__WORK REQUIRED__: Once the line containing "Open the clipboard history icon" is found in the data below, repeat it and every later line exactly, leaving the pictures out.

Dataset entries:
----------
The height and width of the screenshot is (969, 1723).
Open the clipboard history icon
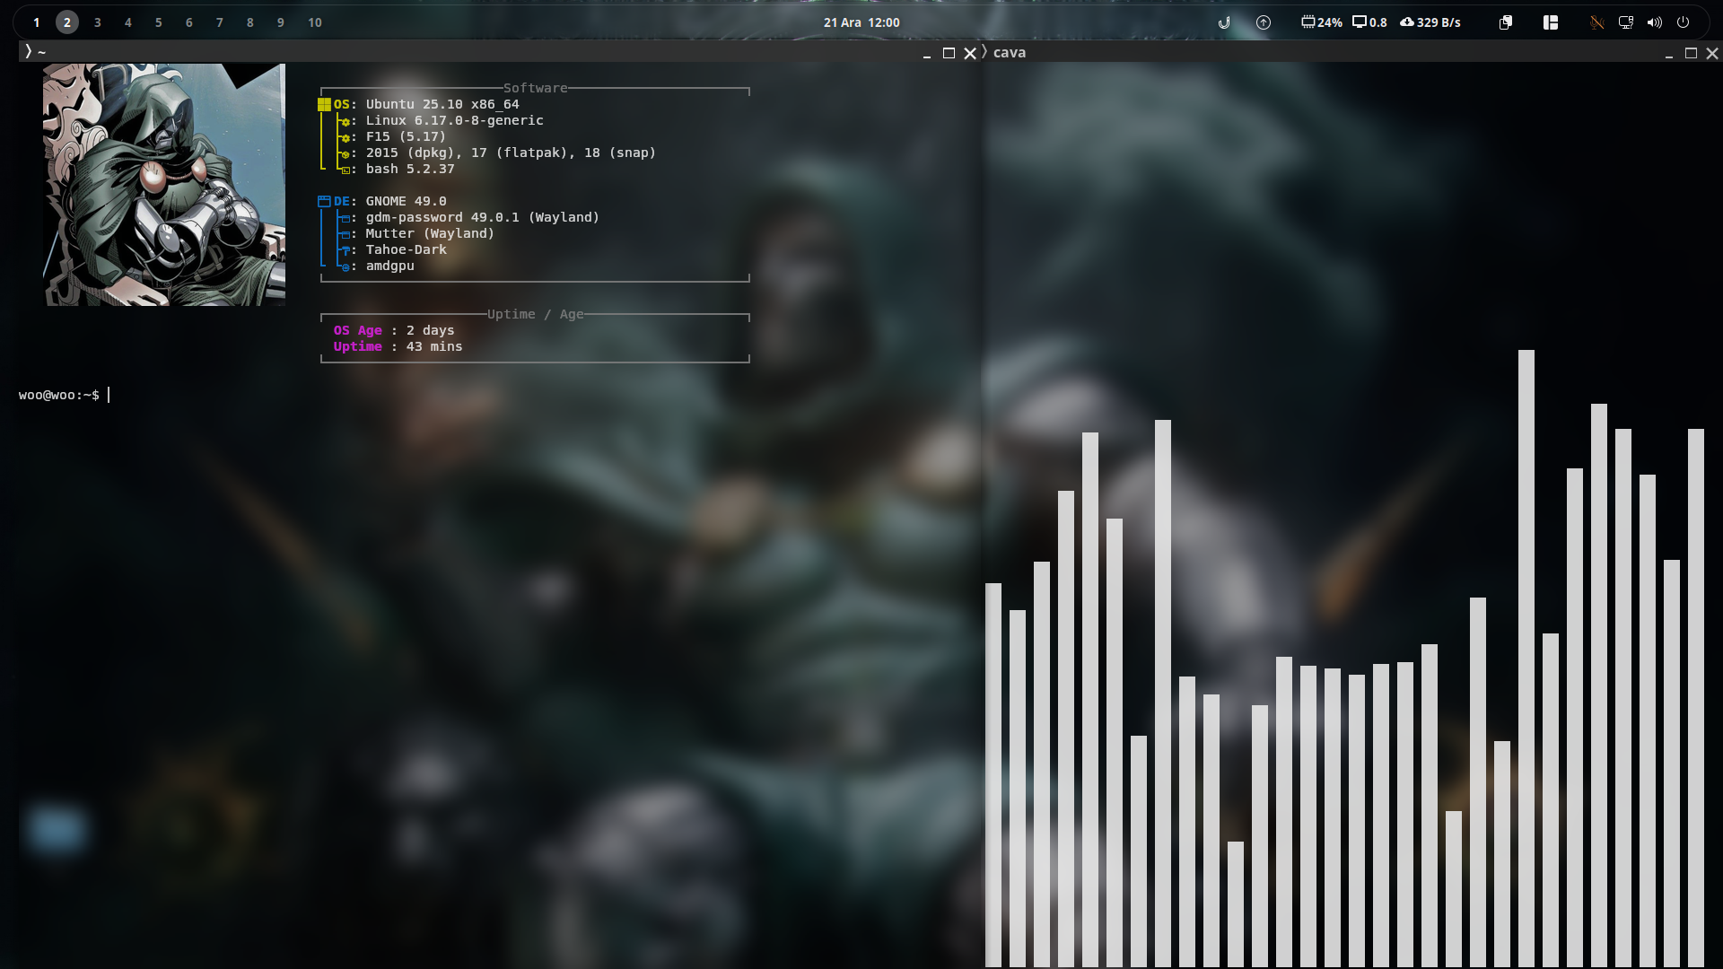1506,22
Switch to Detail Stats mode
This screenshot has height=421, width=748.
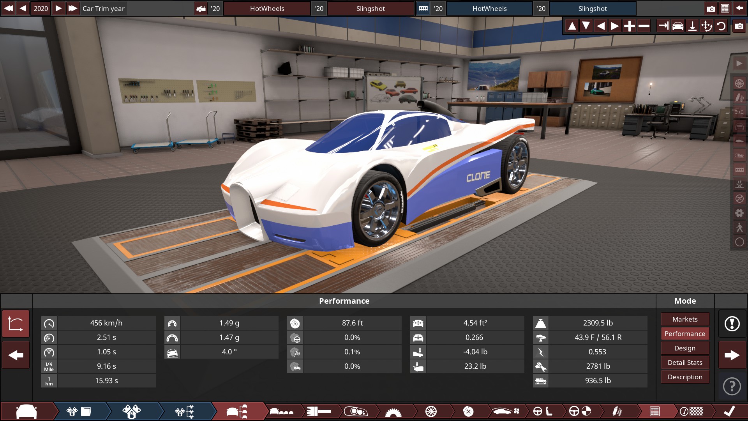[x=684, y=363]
----------
__RESPONSE__:
Open the clipboard history icon
1506,22
Switch to Detail Stats mode
This screenshot has height=421, width=748.
[x=684, y=363]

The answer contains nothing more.